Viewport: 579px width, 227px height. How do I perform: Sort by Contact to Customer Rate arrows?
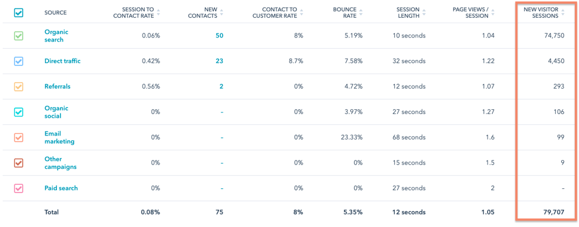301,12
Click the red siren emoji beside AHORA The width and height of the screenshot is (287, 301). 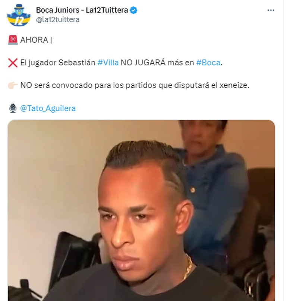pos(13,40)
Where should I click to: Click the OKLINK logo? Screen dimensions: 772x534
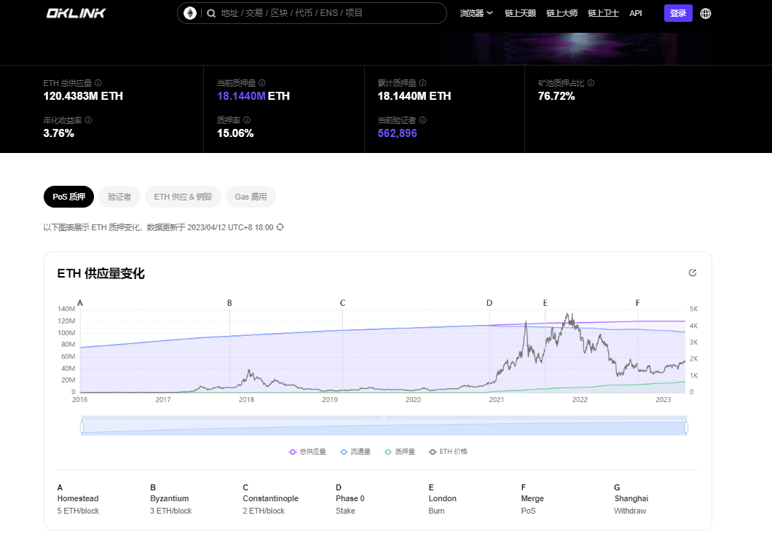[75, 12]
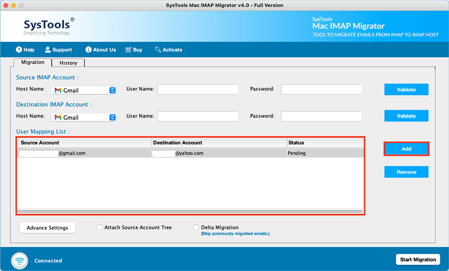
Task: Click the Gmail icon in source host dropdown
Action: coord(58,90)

...

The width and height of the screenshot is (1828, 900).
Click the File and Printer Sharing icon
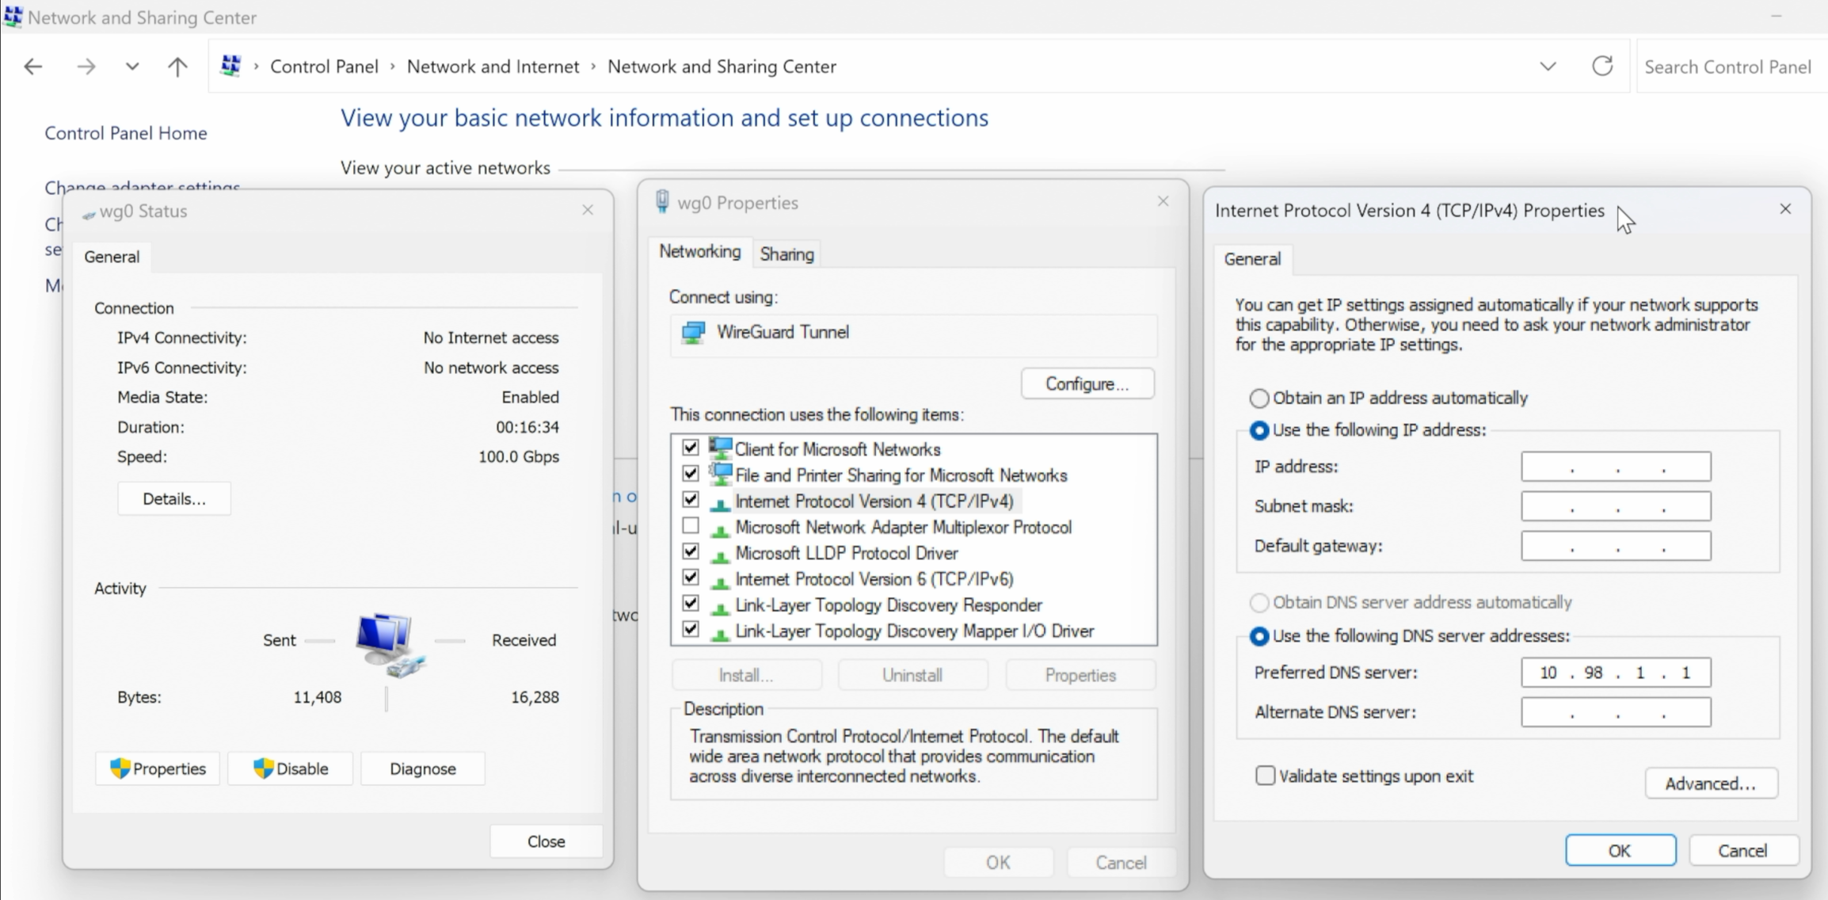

- [The task] In the entries above, restate word for word the lines between the one holding "The width and height of the screenshot is (1828, 900)." and the one holding "Click the File and Printer Sharing icon", inclusive, and nothing besides.

- [Expected answer]
The width and height of the screenshot is (1828, 900).
Click the File and Printer Sharing icon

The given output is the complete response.